Bien, nous envisageons ici la deuxième lecture du livre, tout en ne dédaignant en rien la première (le roman est intéressant, prenant, avec une intrigue qui saisit et emporte l'attention et l'adhésion du lecteur). (Au contraire, dirions-nous : Une Américaine à Paris est, après tout, un bon exemple de cette situation où la littérature, et le roman plus particulièrement, vient au secours de la réflexion pour éclairer des situations dont l'analyse rationnelle est incapable de rendre la richesse et la complexité.) Les Américains à Paris, un sujet énorme, certainement depuis qu'Edith Wharton est allée s'installer rue de Varennes, en 1901. La colonie US à Paris a toujours été très forte, très marquée par son séjour français, très consciente de représenter un phénomène culturel important, toujours très attentive à mesurer les spécificités françaises, à en user pour considérer son propre pays. Cette situation permet de mieux s'interroger sur ce phénomène politique et culturel qui fait qu'un Américain, lorsqu'il décide de quitter son pays temporairement ou plus longtemps pour des raisons culturelles ou politiques, et dans l'écrasante majorité sans avoir vraiment délibéré à se propos, se retrouve à Paris ou songe d'abord àParis.

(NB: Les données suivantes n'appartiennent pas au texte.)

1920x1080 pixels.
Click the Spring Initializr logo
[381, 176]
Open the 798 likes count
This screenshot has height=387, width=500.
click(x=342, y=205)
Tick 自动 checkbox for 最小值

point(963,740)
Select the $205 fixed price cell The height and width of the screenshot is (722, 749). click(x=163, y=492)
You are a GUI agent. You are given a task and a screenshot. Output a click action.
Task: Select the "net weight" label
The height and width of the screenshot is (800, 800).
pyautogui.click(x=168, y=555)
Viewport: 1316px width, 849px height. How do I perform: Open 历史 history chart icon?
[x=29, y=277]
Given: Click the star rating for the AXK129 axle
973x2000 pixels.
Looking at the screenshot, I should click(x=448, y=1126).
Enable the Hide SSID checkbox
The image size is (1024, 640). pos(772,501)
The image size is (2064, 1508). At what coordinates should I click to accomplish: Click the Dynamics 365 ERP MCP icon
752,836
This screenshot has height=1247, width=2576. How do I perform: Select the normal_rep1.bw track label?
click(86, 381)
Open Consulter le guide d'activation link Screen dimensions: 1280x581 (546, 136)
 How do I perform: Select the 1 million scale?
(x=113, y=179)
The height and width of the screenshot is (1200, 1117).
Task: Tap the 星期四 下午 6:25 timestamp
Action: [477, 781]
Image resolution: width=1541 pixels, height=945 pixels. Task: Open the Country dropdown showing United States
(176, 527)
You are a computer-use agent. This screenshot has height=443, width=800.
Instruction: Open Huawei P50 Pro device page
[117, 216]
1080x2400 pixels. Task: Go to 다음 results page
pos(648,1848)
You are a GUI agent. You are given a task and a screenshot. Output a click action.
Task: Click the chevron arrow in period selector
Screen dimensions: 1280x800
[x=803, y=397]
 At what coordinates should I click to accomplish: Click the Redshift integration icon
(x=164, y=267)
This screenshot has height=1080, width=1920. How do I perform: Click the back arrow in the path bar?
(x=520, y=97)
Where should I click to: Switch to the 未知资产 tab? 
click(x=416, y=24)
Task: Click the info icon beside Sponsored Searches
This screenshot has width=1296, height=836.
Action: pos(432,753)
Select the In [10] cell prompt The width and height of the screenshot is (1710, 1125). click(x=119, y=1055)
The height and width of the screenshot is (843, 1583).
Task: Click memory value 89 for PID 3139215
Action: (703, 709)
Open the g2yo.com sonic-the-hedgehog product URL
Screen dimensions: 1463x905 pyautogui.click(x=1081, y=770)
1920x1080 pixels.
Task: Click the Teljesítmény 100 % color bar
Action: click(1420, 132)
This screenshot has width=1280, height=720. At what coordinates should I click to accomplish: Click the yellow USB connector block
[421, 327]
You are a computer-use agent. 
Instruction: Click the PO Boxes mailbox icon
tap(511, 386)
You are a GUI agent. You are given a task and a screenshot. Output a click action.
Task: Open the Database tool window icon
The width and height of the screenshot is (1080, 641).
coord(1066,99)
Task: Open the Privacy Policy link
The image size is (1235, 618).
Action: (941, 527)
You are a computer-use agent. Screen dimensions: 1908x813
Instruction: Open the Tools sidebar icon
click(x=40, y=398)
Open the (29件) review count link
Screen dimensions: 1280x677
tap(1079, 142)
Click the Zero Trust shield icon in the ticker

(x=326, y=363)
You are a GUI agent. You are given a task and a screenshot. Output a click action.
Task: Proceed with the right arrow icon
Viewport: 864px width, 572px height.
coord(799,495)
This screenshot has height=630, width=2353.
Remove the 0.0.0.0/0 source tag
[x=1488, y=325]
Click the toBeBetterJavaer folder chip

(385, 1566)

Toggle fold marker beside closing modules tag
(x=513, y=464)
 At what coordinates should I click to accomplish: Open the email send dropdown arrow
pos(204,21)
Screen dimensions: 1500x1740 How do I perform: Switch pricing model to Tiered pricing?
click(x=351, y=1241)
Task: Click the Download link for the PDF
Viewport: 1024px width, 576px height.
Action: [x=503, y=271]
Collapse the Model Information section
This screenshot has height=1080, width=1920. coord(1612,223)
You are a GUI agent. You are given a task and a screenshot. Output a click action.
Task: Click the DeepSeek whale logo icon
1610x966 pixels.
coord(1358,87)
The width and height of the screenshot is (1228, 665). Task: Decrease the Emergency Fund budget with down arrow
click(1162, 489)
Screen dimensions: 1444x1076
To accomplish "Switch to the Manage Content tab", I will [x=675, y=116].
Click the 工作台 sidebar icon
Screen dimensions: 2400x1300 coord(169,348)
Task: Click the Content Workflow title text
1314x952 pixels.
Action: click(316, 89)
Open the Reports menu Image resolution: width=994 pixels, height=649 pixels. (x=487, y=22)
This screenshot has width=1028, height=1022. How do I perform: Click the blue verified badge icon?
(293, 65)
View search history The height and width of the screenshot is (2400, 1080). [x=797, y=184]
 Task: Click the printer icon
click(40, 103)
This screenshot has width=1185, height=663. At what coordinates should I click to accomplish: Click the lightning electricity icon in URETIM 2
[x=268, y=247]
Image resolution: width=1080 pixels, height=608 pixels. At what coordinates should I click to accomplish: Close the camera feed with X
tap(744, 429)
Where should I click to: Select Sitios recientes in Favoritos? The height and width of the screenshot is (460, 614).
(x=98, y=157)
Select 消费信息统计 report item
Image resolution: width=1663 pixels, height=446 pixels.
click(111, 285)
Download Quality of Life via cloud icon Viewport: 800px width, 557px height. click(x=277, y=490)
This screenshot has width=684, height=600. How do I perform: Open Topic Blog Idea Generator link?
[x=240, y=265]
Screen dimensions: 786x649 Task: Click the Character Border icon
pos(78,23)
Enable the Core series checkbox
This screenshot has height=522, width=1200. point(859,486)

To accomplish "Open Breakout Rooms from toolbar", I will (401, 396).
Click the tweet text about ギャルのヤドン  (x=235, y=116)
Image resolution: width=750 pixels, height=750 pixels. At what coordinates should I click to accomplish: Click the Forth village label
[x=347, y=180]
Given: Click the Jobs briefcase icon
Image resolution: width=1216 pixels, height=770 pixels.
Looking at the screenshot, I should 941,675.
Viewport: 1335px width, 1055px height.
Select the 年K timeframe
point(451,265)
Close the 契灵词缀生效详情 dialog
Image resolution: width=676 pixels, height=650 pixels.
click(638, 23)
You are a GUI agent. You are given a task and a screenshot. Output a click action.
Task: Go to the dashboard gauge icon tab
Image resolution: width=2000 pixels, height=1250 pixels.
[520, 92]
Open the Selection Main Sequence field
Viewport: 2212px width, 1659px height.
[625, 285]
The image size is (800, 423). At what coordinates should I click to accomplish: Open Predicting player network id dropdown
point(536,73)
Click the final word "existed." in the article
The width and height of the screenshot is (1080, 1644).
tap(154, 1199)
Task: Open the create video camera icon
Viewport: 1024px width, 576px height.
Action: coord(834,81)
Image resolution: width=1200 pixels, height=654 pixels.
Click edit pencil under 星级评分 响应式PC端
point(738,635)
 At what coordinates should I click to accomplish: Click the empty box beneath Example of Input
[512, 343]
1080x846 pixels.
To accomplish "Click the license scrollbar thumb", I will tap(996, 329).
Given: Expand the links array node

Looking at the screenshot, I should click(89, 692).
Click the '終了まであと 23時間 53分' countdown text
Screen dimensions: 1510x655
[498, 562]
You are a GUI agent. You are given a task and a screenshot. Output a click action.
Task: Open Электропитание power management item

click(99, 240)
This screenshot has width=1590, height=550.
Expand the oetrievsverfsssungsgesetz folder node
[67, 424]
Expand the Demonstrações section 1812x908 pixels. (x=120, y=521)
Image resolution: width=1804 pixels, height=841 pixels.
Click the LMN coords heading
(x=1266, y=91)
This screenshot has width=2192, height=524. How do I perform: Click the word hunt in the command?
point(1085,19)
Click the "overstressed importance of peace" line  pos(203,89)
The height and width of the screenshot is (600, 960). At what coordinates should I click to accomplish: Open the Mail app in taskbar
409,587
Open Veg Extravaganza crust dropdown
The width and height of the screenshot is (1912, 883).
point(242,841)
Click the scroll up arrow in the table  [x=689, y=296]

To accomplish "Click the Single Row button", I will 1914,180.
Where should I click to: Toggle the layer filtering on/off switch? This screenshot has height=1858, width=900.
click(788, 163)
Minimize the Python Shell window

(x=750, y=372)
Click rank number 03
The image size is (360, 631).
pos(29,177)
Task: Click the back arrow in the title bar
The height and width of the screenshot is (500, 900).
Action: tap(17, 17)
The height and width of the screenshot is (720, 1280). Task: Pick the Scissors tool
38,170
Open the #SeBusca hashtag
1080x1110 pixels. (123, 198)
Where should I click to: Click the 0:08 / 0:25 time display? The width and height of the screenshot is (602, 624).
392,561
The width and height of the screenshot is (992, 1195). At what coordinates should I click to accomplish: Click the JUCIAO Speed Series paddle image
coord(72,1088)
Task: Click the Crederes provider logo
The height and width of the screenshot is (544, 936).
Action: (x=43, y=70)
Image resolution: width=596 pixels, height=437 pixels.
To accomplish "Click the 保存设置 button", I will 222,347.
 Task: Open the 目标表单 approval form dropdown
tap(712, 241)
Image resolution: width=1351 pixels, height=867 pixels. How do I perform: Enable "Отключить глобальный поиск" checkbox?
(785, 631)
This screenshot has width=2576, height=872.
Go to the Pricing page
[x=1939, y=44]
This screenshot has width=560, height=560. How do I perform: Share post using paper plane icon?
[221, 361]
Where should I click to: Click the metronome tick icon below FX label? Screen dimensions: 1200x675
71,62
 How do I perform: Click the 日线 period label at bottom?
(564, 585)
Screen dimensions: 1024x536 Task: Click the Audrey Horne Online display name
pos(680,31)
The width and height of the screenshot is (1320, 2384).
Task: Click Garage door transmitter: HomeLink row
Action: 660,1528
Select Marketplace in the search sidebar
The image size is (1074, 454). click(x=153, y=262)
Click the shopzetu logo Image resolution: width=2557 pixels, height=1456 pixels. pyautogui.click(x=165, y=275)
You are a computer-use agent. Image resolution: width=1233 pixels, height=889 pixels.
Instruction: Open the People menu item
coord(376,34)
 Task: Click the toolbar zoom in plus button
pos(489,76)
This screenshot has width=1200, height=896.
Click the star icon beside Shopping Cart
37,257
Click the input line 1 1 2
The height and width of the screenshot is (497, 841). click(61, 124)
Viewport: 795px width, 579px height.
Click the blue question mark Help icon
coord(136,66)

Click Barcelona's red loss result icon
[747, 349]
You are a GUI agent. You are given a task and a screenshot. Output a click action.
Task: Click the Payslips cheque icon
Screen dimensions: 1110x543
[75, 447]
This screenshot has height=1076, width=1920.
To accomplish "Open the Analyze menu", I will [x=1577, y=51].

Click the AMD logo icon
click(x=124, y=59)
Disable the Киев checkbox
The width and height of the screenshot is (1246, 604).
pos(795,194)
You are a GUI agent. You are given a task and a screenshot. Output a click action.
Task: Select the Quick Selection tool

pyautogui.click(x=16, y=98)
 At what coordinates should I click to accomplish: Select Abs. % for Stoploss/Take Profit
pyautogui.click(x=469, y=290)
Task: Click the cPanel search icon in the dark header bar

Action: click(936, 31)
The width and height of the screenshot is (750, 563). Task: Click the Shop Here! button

Et ce phénomène-là, les écrivains américains ont été les plus aptes à l'identifier et/ou à l'analyser. Eh bien, le roman de Johnson est une contribution de plus à ce travail. Surtout, il permet de mieux apprécier les comportements américains, ce mélange paradoxal d'appréciations critiques, agacées, voire exaspérées sur les comportements français, au fur et à mesure que dure le séjour à Paris, et, en même temps, la naissance du sentiment paradoxal d'un certain bonheur. « Roxy était égarée, mais moi j'étais heureuse, explique Izabel, qui nous raconte son histoire. Non pas que je me sois dit : “oui, c'est ça le bonheur”, mais, en repensant à ces derniers mois, je m'apercevais que j'avais changé d'une manière qui allait dans le sens du bonheur, l'esprit tout occupé d'événements et de sujets extérieurs à moi ... » Puis, cette tentative d'explication : « Je ne me souvenais pas d'avoir été aussi intéressée par ce qui m'occupait. J'avais compris tout d'un coup que, si la Californie n'avait pas d'intérêt, ce n'était pas à cause du manque de livres, d'amoureux, de travail, de concerts et de “Frederick's of Hollywood”, mais parce qu'il n'y avait personne pour me servir de guide parmi ces avantages culturels. »
Peu importe l'explication finalement. Le livre restitue bien le phénomène dont on veut parler ici : lucide à propos de la France, conquise par la France, pourtant ne cessant pas d'être Américaine et l'étant même un peu plus, c'est-à-dire de manière un peu plus consciente, voilà le parcours de notre héroïne. Un parcours bien américain. Un livre qui contribue à la compréhension d'un phénomène vieux de plus de deux siècles (ce rapport si paradoxale France-Amérique). Ce n'est pas si mal. C'est là le rôle le plus fécond de la littérature.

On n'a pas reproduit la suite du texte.